• [Materials provided]:
+ + +
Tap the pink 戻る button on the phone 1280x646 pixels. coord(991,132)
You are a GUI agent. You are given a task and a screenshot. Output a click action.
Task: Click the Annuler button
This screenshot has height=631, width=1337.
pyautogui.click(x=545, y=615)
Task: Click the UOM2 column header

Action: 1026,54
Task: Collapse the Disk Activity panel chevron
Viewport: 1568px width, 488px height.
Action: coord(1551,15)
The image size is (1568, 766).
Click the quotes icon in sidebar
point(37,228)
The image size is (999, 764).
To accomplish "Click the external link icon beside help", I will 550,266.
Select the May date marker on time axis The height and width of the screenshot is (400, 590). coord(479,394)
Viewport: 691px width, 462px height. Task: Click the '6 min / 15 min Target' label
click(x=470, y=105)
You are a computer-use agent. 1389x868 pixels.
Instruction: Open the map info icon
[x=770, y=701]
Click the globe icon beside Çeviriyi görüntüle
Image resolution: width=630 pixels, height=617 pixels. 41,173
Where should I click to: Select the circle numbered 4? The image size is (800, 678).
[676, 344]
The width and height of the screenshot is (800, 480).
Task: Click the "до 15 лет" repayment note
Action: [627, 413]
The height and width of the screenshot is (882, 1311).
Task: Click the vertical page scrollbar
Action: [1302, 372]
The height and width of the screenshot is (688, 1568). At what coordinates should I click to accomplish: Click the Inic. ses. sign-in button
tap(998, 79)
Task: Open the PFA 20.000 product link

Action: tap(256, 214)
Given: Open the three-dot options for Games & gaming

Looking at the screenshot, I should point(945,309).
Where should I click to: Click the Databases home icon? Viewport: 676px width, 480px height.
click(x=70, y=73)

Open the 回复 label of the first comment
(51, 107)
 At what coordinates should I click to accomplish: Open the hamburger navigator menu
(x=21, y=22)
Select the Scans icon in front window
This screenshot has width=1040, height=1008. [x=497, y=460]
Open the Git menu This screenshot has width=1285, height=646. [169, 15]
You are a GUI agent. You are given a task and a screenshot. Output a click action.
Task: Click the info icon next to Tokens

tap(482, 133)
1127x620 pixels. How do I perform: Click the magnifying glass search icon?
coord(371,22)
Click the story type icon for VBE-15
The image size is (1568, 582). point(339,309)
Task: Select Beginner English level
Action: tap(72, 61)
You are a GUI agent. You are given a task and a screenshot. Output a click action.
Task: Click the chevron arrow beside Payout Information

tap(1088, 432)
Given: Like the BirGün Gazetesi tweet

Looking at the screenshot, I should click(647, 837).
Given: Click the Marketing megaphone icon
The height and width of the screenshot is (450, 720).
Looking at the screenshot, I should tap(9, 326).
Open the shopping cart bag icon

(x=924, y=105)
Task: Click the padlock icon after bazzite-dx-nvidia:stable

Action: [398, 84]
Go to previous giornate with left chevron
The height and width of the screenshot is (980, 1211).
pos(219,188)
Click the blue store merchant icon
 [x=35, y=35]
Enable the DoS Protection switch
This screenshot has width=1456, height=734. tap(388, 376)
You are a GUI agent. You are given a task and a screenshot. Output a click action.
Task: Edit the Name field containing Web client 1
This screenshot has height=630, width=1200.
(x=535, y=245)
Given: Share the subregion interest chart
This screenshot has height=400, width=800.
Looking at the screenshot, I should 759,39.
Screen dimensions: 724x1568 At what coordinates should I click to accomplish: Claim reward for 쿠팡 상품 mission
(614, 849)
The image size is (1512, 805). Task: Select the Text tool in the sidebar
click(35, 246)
+ + +
• [Short task]: How many lines of the data above contain the string "label", with case counting? Reply with the number only.

• [Exercise solution]: 2